## PROBLEM REQUIREMENTS
Please quote exactly the opening lines of the data, from the first line to the one where "Dark Caramel 3" appears.

## SUPPLIED DATA
# # # #
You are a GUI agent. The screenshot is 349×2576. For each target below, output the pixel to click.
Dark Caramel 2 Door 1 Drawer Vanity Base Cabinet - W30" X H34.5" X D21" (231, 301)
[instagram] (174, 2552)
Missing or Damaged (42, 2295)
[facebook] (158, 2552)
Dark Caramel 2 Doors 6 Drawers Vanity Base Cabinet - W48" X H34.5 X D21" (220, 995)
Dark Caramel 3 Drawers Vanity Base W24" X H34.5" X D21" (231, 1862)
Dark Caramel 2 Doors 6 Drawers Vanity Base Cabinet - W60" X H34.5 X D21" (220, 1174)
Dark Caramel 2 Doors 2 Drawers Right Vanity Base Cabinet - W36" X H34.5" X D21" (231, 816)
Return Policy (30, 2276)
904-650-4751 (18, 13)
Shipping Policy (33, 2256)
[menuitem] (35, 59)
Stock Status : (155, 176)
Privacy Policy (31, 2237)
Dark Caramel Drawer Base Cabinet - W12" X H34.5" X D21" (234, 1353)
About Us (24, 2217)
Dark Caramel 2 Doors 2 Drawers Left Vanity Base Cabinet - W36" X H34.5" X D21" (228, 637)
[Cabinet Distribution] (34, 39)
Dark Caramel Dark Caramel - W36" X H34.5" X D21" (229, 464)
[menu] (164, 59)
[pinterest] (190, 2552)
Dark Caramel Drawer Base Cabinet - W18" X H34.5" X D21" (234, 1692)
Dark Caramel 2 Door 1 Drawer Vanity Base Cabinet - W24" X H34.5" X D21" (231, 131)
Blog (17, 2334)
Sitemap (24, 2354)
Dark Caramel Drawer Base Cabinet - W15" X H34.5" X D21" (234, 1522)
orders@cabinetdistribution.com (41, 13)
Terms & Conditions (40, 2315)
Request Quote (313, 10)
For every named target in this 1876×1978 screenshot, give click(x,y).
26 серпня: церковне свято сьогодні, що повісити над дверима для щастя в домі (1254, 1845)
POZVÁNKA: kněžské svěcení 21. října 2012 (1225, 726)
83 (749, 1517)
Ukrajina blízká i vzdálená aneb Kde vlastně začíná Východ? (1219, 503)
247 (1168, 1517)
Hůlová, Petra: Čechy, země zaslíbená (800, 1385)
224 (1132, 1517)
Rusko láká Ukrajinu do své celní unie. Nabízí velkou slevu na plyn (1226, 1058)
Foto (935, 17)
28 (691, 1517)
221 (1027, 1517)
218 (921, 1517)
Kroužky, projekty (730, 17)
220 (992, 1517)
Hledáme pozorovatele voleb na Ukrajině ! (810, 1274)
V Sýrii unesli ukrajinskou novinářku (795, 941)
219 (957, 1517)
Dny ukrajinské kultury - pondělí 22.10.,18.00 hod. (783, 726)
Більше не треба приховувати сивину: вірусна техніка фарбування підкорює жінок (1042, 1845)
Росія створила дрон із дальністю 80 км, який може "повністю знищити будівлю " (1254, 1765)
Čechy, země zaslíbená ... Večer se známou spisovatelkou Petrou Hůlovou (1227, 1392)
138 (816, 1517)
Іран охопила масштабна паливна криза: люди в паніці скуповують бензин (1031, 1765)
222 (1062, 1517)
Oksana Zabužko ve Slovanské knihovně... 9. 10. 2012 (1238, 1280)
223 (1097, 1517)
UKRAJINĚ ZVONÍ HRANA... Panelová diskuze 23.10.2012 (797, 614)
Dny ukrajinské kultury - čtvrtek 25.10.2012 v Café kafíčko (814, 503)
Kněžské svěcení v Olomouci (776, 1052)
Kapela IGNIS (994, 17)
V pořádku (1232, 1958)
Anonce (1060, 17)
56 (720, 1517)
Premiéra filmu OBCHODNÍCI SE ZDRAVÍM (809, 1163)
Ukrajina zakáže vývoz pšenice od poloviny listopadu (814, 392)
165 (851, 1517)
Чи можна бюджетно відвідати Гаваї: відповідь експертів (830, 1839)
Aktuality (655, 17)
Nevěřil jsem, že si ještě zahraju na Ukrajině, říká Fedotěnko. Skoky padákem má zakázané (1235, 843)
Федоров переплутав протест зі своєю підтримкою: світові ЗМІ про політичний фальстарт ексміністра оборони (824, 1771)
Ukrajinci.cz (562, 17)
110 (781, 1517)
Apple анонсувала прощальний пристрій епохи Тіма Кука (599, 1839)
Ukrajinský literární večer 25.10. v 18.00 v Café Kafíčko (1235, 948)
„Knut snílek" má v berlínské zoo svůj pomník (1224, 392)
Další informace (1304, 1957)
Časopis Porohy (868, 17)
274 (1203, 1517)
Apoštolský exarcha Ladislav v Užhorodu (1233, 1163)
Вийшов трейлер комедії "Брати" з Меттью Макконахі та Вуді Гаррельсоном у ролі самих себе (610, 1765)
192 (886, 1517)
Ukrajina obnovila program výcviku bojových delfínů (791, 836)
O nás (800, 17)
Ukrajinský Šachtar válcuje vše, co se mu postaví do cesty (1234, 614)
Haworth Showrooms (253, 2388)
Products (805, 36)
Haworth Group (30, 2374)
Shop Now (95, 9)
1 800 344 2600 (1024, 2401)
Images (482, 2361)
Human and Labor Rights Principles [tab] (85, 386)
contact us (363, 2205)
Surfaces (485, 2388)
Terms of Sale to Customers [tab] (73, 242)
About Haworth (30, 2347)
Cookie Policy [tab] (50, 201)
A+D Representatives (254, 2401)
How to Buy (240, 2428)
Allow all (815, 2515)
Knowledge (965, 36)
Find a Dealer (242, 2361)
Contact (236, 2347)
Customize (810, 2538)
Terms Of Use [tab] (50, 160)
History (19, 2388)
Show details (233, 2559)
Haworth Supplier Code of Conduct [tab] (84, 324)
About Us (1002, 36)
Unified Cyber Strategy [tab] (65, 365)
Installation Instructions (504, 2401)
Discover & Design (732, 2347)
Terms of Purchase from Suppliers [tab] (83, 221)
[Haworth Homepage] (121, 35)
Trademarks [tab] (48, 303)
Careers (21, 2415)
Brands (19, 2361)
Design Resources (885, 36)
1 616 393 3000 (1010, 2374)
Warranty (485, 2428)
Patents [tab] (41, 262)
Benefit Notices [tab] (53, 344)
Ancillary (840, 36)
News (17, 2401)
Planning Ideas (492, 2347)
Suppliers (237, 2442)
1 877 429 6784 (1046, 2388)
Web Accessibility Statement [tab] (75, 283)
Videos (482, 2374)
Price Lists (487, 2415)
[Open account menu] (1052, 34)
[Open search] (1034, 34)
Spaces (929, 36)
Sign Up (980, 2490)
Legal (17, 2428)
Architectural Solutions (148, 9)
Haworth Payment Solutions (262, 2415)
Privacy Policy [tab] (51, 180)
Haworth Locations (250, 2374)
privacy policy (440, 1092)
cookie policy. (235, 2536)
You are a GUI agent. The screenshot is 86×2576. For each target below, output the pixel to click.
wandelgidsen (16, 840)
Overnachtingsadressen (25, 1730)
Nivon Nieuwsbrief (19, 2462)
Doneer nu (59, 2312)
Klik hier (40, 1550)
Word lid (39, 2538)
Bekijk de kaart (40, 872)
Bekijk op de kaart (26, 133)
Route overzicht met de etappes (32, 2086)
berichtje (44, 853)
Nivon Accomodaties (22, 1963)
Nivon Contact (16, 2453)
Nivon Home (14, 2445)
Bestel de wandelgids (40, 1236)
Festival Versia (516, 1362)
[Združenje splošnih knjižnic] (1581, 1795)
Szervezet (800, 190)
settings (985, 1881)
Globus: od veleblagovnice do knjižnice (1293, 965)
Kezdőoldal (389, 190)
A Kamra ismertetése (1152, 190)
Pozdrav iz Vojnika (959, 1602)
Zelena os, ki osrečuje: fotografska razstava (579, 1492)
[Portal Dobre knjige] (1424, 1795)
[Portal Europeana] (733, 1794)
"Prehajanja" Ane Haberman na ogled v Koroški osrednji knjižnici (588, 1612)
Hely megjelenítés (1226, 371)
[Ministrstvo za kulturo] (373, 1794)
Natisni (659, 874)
# # # #
## RESPONSE TO THE TASK
You are a GUI agent. The screenshot is 349×2576. For each target below, output the pixel to click.
Dark Caramel 2 Door 1 Drawer Vanity Base Cabinet - W30" X H34.5" X D21" (231, 301)
[instagram] (174, 2552)
Missing or Damaged (42, 2295)
[facebook] (158, 2552)
Dark Caramel 2 Doors 6 Drawers Vanity Base Cabinet - W48" X H34.5 X D21" (220, 995)
Dark Caramel 3 Drawers Vanity Base W24" X H34.5" X D21" (231, 1862)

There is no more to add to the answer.